→ **WHAT YOU SHOULD DO**:
Copy out everything from the line containing "Task: Click the printer icon for In" down to the line containing "Action: (21, 330)", switching "icon" to "symbol" and keeping everything else the same. Return only those lines.

------ DATA RECORDS

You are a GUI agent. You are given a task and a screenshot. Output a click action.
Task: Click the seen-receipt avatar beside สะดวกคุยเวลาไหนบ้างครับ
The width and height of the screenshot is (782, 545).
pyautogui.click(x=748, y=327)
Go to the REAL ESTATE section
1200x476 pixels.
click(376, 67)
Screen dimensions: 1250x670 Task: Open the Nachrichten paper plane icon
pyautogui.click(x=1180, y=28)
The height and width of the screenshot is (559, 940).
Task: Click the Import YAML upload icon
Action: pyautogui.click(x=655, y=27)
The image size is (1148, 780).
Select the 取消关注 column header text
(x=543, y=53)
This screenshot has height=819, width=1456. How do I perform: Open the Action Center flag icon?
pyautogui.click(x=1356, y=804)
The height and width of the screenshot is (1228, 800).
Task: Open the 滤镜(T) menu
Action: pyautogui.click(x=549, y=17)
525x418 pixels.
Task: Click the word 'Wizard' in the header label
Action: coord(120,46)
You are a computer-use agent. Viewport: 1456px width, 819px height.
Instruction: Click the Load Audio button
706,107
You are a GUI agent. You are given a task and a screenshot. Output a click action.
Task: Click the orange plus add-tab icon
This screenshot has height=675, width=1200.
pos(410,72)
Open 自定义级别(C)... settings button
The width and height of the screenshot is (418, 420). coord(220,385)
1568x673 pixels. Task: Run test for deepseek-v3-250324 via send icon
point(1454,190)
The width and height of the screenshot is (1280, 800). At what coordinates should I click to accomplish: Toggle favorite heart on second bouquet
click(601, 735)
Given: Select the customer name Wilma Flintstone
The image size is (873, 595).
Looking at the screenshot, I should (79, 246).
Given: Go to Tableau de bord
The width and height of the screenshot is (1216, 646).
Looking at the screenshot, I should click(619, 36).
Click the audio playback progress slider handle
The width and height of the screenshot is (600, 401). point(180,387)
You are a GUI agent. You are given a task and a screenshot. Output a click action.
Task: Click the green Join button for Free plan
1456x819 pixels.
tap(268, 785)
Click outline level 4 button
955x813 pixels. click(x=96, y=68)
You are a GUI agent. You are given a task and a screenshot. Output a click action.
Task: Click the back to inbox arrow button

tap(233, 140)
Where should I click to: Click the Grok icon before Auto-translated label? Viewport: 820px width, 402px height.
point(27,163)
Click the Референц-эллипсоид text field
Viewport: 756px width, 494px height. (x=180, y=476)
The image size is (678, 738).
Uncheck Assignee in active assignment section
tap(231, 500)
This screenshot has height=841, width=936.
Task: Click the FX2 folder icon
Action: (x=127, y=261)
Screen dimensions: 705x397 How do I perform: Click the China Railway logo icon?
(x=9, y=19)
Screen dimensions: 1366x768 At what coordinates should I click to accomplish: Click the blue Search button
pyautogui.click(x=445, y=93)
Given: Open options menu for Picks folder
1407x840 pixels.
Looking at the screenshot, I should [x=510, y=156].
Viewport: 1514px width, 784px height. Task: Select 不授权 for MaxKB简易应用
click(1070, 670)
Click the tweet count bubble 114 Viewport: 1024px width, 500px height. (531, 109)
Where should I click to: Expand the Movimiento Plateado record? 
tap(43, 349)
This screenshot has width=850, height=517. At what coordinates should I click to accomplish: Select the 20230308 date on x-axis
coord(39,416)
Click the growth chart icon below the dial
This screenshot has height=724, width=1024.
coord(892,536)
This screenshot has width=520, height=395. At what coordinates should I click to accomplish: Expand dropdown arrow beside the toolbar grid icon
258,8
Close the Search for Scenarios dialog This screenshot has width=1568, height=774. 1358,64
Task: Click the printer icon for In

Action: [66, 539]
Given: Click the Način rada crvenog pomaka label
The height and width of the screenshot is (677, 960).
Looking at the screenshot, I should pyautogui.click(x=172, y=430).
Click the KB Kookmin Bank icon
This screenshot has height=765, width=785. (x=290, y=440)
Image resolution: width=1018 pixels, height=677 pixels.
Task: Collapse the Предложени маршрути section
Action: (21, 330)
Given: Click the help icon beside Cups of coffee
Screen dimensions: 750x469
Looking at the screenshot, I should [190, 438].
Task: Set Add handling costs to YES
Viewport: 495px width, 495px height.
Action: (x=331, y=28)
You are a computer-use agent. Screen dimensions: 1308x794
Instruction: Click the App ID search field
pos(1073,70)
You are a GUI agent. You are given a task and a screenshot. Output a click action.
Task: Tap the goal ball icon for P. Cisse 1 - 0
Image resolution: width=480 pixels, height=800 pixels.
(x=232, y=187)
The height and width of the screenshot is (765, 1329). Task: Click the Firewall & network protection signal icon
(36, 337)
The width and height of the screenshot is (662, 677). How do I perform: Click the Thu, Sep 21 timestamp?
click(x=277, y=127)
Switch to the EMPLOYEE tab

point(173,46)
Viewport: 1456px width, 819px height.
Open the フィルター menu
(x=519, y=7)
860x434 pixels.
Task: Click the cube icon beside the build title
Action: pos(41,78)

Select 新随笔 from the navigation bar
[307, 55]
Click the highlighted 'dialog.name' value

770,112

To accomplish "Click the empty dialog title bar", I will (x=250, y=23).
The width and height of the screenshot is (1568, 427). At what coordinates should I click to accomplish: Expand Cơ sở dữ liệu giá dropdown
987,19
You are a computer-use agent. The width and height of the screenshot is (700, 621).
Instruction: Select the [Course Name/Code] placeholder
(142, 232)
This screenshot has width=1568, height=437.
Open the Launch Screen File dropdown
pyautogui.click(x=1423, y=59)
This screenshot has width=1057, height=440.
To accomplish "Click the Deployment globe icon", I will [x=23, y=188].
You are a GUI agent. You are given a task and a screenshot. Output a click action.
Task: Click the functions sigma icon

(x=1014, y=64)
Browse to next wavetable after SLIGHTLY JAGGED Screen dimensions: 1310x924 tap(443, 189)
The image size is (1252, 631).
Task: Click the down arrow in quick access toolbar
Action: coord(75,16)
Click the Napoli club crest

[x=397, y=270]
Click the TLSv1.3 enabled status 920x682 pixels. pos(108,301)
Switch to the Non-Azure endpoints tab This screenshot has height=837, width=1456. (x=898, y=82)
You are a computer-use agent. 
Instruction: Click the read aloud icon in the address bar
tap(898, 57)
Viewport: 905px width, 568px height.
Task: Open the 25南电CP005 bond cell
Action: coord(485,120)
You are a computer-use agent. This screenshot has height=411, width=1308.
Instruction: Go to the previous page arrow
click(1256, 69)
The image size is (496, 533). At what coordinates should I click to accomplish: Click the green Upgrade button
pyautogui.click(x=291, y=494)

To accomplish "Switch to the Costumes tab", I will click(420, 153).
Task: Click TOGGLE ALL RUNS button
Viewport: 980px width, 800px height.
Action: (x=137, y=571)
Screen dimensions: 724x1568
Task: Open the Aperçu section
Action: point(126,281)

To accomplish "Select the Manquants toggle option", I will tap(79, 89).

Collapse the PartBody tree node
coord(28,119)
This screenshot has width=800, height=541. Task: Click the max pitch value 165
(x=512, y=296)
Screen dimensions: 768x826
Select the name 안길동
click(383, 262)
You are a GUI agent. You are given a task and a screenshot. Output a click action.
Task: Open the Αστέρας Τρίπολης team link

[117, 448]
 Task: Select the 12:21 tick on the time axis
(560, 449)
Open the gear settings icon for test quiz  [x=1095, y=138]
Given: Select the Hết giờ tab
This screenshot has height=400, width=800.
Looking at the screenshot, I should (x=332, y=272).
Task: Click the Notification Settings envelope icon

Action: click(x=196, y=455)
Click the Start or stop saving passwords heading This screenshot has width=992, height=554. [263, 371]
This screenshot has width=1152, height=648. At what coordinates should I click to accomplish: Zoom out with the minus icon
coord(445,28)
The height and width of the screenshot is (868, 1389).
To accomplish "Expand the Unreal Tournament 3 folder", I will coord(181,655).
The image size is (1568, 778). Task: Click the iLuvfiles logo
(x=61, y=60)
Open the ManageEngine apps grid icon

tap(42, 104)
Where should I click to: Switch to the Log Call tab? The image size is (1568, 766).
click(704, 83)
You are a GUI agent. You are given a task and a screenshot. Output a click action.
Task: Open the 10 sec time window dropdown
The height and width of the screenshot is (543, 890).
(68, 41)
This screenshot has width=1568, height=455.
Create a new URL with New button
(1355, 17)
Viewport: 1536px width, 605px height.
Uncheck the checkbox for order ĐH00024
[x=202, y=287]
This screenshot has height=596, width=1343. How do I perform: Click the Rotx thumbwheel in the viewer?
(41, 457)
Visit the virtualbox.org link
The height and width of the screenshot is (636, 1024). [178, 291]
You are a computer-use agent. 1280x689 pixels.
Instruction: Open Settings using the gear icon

------------

→ **COMPLETE ANSWER**:
Task: Click the printer symbol for In

Action: [66, 539]
Given: Click the Način rada crvenog pomaka label
The height and width of the screenshot is (677, 960).
Looking at the screenshot, I should pyautogui.click(x=172, y=430).
Click the KB Kookmin Bank symbol
This screenshot has height=765, width=785. (x=290, y=440)
Image resolution: width=1018 pixels, height=677 pixels.
Task: Collapse the Предложени маршрути section
Action: (21, 330)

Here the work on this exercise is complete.